| Assigned task |
Check every line of the entries below for "button", and copy the lines that have it.

| Provided material |
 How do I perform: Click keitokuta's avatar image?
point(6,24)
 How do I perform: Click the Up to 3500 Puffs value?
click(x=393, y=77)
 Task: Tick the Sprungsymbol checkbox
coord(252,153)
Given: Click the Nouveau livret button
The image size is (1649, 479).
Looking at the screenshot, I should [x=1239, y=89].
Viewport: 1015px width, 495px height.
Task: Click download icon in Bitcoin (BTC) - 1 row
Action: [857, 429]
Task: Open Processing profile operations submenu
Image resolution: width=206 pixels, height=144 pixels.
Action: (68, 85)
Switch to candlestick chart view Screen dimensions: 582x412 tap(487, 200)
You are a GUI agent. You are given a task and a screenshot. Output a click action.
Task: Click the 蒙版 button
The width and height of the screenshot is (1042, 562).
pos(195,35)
---
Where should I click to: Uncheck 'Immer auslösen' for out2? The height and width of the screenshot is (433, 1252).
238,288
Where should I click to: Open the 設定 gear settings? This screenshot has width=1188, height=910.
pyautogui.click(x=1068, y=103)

| Solution |
Given: Click the Nouveau livret button
Task: Click the 蒙版 button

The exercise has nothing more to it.